The future of AUKUS in the US system

The current state of uncertainty underscores is the precarious nature of the US legislative process, which remains among the greatest variables shaping the delivery of AUKUS, especially Pillar I. In other words, the current funding debate is but a single episode in the uphill battle to the implementation of the AUKUS partnership.

It is possible that the proposed cut to the US Navy’s submarine order for FY25 is a tacit recognition of existing constraints within the US industrial base. Despite the US Navy’s stated aim of a “2+1” schedule, Navy officials estimate that the two major contractors, General Dynamics Electric Boat and Huntington Ingalls Industries, averaged only 1.2 Virginia-class boats annually from 2018-2023. This rate is not expected to lift to two boats annually until 2028. At that rate, the Navy would “miss” delivering 5.6 submarines from 2019 to 2029. So, even if a request was made at the usual level, it is uncertain whether US shipbuilders could rise to meet it.

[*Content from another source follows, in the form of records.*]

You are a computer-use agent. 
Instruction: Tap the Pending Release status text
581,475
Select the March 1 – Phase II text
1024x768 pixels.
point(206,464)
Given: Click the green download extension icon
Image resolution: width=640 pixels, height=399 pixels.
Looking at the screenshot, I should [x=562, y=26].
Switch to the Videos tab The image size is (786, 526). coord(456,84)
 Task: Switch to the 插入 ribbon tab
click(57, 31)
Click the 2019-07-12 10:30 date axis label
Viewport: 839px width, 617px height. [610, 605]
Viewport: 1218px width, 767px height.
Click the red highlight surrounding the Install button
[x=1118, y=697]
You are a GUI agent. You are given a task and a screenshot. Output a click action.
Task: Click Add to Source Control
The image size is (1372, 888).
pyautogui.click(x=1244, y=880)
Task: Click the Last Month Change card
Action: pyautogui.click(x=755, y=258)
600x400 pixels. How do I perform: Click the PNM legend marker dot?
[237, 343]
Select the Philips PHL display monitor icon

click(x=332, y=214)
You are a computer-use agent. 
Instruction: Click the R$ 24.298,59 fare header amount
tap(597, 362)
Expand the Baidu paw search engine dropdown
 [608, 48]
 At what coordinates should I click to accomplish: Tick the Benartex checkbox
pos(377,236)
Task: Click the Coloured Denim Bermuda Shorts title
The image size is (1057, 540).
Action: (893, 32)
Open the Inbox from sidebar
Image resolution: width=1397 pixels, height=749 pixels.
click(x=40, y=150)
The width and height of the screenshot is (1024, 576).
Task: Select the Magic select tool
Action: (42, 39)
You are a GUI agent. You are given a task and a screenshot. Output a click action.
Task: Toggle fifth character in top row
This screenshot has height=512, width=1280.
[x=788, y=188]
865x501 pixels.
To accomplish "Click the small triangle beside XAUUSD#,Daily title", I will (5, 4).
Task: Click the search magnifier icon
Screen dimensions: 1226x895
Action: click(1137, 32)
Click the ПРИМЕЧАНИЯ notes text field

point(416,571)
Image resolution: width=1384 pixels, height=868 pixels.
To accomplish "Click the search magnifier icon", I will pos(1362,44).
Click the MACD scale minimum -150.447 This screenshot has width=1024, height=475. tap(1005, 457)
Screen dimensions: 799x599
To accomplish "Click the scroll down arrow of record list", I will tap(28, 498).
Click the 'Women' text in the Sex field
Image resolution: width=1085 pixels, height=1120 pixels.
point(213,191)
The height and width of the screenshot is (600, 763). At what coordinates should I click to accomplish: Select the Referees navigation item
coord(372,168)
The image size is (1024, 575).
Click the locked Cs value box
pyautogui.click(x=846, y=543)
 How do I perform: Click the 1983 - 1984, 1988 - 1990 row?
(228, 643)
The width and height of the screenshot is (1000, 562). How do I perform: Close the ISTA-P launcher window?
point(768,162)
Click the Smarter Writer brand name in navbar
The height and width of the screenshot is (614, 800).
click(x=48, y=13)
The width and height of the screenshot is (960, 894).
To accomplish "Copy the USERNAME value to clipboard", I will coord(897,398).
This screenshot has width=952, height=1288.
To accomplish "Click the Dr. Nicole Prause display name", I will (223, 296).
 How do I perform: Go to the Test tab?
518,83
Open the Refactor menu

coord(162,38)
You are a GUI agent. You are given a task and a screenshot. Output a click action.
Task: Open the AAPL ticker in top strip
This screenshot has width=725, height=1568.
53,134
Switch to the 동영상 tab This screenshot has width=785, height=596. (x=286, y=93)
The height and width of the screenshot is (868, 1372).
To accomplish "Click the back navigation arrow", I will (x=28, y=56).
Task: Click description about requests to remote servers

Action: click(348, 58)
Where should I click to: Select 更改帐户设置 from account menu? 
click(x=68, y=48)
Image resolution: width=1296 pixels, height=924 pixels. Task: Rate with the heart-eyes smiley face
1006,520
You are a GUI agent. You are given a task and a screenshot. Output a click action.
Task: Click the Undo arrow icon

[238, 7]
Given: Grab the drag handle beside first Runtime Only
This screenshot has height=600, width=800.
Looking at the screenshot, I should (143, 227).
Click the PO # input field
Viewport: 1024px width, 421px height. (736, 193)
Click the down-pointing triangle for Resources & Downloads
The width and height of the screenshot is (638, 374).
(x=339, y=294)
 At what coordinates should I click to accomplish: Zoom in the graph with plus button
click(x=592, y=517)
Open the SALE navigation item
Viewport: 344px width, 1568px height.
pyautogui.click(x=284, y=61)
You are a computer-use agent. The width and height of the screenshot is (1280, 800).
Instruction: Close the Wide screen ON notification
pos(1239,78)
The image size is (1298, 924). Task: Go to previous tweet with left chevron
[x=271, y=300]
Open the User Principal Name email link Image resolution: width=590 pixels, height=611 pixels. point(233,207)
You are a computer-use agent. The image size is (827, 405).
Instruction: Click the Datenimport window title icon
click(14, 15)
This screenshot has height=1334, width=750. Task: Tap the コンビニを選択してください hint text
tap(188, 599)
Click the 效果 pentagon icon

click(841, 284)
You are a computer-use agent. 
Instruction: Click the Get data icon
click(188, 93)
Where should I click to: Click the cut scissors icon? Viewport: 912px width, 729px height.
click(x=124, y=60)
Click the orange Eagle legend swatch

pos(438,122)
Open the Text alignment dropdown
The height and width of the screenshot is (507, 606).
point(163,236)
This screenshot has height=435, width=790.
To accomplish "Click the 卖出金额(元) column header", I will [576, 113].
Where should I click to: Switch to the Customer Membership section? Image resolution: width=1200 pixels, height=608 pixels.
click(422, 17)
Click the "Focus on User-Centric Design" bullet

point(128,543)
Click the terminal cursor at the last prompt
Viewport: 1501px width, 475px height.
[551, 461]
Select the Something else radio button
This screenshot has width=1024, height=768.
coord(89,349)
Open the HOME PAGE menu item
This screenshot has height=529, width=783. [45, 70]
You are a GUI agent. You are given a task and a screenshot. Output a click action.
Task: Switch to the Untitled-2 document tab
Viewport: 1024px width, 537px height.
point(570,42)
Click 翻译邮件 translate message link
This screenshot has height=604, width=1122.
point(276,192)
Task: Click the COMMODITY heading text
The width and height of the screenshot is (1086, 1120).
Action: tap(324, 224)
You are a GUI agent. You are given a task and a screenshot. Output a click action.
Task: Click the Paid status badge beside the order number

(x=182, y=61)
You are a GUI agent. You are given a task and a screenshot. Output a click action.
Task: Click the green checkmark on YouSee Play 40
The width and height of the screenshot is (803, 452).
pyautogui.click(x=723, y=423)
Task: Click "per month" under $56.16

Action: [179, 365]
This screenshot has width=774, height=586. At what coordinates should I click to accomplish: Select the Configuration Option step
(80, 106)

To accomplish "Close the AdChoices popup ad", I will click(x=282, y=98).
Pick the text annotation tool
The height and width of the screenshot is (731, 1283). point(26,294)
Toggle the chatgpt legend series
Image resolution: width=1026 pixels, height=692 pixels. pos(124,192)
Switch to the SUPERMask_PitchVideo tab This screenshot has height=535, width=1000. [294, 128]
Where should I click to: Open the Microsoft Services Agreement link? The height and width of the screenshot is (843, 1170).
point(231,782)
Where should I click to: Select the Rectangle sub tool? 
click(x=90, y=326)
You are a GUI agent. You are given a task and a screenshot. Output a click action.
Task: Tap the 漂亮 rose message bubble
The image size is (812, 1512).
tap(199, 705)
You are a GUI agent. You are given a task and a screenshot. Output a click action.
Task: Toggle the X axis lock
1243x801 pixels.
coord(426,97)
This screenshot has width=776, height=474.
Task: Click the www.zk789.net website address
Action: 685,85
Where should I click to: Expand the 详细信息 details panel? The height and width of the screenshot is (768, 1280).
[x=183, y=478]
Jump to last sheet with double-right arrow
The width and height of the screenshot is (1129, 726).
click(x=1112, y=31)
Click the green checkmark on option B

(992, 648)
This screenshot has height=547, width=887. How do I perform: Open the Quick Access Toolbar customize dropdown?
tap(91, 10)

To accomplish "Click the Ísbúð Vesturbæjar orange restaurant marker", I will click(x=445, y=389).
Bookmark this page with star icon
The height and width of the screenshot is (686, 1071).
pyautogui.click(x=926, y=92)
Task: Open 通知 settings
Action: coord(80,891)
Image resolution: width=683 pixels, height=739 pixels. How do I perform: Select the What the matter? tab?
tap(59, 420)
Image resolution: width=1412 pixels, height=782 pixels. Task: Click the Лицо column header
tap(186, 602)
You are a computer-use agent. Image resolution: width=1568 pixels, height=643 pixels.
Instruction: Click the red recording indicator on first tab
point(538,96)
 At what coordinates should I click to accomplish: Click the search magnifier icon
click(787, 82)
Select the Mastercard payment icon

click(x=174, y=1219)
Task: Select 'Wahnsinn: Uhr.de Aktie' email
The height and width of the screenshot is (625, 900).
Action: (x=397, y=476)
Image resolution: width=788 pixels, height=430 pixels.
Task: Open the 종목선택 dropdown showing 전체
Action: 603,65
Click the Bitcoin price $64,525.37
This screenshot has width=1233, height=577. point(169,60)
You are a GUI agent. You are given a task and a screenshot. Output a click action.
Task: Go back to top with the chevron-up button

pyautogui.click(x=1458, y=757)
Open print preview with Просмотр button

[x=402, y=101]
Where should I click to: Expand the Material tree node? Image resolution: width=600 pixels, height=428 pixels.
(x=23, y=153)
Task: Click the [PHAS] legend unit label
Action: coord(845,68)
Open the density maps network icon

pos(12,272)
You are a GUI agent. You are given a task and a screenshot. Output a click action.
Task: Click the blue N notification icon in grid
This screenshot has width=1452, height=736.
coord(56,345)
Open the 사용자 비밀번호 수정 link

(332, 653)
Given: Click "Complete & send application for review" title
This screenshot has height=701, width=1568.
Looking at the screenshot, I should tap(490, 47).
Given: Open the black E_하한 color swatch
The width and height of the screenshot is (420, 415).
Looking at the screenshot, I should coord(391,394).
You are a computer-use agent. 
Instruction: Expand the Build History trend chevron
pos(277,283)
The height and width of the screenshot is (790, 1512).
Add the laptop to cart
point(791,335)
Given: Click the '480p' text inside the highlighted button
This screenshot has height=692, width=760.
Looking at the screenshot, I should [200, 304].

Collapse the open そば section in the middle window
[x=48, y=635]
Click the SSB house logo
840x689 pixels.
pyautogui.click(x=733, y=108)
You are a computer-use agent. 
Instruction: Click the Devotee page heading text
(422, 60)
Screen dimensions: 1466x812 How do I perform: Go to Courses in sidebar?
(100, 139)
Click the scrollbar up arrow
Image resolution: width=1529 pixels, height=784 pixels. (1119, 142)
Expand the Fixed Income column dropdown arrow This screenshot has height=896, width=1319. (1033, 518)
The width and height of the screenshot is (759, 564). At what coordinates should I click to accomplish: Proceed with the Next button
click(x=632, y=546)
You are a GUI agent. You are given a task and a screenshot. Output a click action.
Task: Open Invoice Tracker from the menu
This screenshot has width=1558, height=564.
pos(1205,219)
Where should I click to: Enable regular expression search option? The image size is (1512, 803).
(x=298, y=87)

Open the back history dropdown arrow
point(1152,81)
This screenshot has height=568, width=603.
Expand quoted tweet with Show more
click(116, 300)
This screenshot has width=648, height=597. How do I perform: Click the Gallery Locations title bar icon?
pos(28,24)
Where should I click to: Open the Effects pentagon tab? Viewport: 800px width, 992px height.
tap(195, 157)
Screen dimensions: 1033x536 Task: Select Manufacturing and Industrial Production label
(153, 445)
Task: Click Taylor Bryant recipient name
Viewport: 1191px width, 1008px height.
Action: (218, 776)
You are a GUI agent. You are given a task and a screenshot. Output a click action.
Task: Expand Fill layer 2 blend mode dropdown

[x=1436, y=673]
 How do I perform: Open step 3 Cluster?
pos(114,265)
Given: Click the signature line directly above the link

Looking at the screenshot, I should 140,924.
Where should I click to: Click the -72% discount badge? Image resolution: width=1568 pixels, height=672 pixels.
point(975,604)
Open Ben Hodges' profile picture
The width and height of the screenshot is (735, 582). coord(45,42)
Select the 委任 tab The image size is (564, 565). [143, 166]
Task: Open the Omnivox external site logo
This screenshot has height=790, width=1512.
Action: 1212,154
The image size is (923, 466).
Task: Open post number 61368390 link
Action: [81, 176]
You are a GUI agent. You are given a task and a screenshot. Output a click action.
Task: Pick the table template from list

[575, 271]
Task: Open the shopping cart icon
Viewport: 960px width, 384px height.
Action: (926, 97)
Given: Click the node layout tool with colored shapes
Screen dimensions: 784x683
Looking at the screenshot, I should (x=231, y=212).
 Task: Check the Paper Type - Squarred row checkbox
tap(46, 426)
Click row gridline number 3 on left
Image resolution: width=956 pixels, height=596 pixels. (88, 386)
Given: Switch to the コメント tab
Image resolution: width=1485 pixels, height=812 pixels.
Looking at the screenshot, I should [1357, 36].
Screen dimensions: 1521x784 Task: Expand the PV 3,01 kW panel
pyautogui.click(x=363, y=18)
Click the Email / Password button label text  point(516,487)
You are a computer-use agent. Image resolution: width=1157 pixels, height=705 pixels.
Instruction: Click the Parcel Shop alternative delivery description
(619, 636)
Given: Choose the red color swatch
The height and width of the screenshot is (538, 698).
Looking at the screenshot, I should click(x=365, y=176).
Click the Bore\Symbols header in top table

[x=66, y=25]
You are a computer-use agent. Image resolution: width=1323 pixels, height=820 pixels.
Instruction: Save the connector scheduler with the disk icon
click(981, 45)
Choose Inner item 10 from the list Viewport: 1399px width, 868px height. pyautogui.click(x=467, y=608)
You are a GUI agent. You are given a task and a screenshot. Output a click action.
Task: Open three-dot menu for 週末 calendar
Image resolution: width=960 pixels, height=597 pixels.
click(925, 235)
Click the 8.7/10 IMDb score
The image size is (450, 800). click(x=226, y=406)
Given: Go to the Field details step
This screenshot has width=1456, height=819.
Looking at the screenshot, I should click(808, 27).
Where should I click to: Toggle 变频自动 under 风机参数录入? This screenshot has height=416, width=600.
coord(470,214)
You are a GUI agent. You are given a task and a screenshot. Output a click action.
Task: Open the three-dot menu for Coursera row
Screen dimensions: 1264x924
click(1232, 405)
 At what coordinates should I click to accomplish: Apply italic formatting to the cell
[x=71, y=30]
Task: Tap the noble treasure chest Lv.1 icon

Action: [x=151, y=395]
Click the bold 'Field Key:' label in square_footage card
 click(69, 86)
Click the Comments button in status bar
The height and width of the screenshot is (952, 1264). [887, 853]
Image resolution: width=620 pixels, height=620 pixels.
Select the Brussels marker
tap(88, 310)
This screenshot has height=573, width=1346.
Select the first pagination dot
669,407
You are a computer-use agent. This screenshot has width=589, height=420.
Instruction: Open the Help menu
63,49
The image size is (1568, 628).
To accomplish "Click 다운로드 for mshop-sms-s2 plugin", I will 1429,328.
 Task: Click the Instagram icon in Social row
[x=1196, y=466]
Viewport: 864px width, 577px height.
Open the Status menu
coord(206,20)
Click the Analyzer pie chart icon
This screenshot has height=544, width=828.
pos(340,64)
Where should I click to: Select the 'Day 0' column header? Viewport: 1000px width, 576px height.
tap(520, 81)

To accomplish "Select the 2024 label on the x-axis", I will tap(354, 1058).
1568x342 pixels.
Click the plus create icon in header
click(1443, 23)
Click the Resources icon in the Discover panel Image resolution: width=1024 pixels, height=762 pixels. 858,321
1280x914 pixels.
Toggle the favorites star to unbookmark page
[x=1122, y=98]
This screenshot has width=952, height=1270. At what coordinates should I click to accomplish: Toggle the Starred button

The budget debate has had the second order effect of highlighting the differences in priority afforded to AUKUS in Australian and the United States. Where AUKUS has seemed to act as a new organising principle for Australian defence planning, for the United States, its Virginia-class program does not even stand at the forefront of its submarine capabilities. Previous continuing resolutions have included “anomaly” exceptions for Columbia-class ballistic missile submarine program funding. With tightened purse-strings making prioritisation all the more important and the Columbia-class securing preferential status as a leg of the US “nuclear triad”, the resourcing of AUKUS implementation faces further complications.

The imperatives of strategic competition compel continued US commitment to AUKUS, and agreement about the necessity of cooperation with Indo-Pacific partners is one of the few areas of agreement in an otherwise bitterly divided Congress. But that doesn’t mean that it will always be smooth sailing for Australian equities.